[Opening Data supplied section]

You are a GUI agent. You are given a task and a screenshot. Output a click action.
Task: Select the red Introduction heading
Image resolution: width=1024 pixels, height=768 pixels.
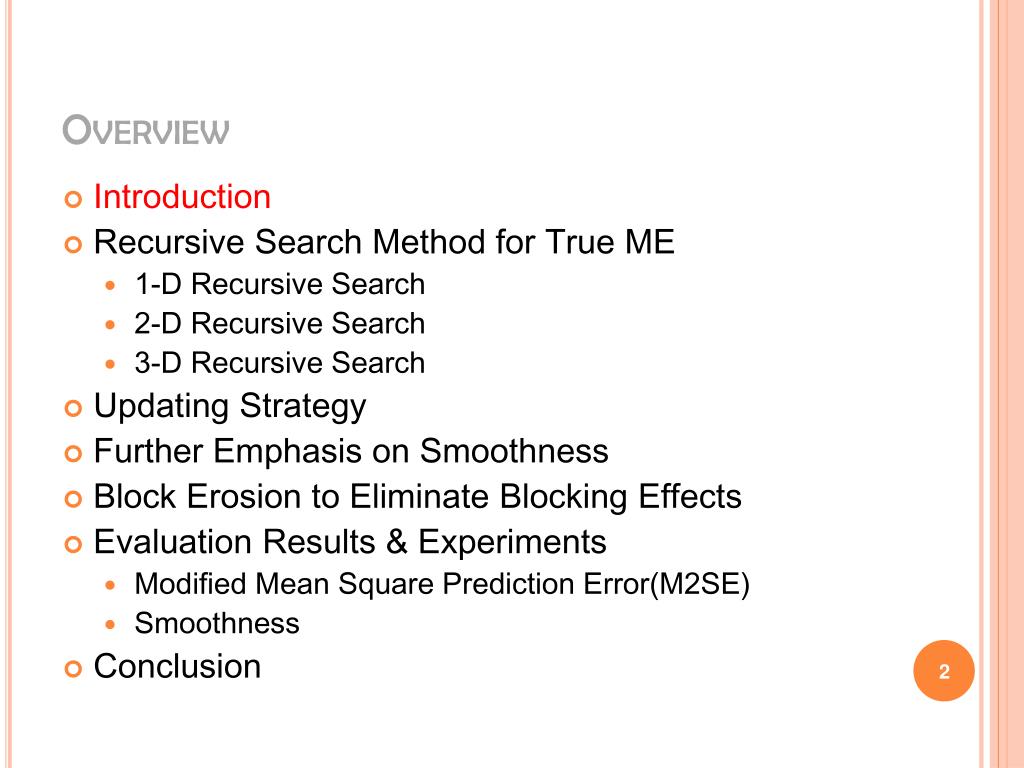click(182, 197)
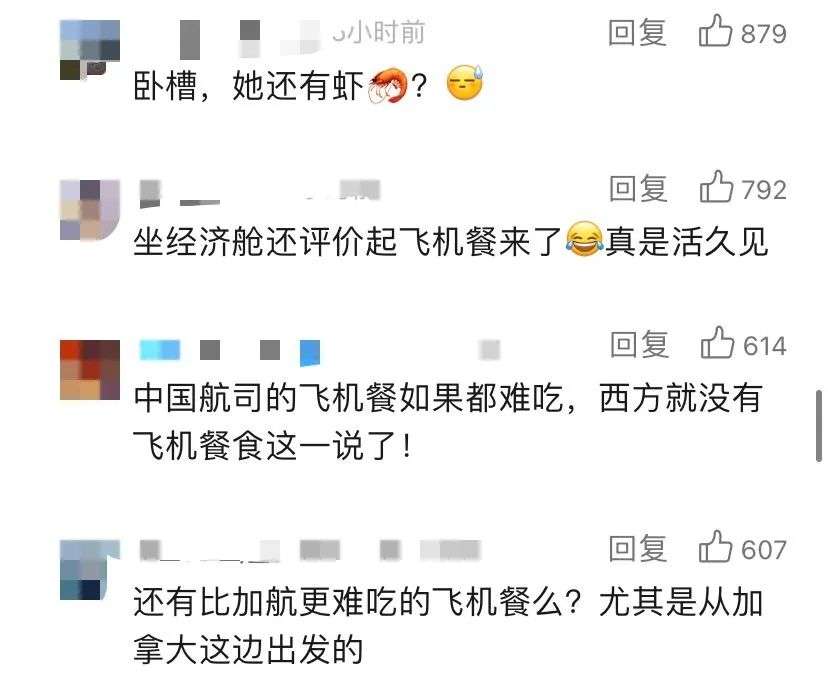Open blurred username of the fourth commenter
Image resolution: width=828 pixels, height=680 pixels.
[310, 551]
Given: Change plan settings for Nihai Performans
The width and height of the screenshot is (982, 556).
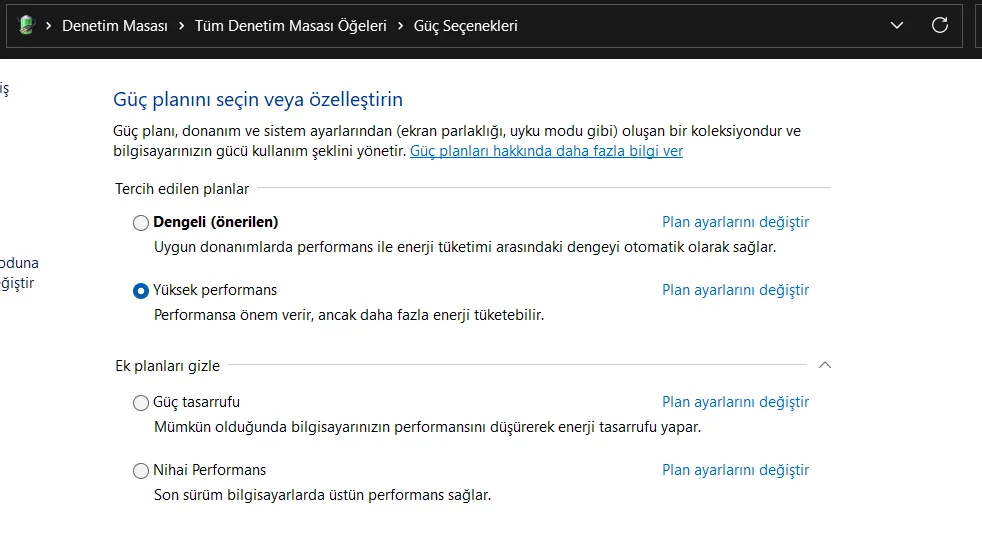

[Closing Data supplied section]

What to work on: From the first line to the last, repeat the records above exactly, leaving out the pictures.

Completed task:
You are a GUI agent. You are given a task and a screenshot. Output a click action.
Task: Select the red Introduction heading
Image resolution: width=1024 pixels, height=768 pixels.
click(182, 197)
Open blurred username of the fourth commenter
Image resolution: width=828 pixels, height=680 pixels.
[310, 551]
Given: Change plan settings for Nihai Performans
The width and height of the screenshot is (982, 556).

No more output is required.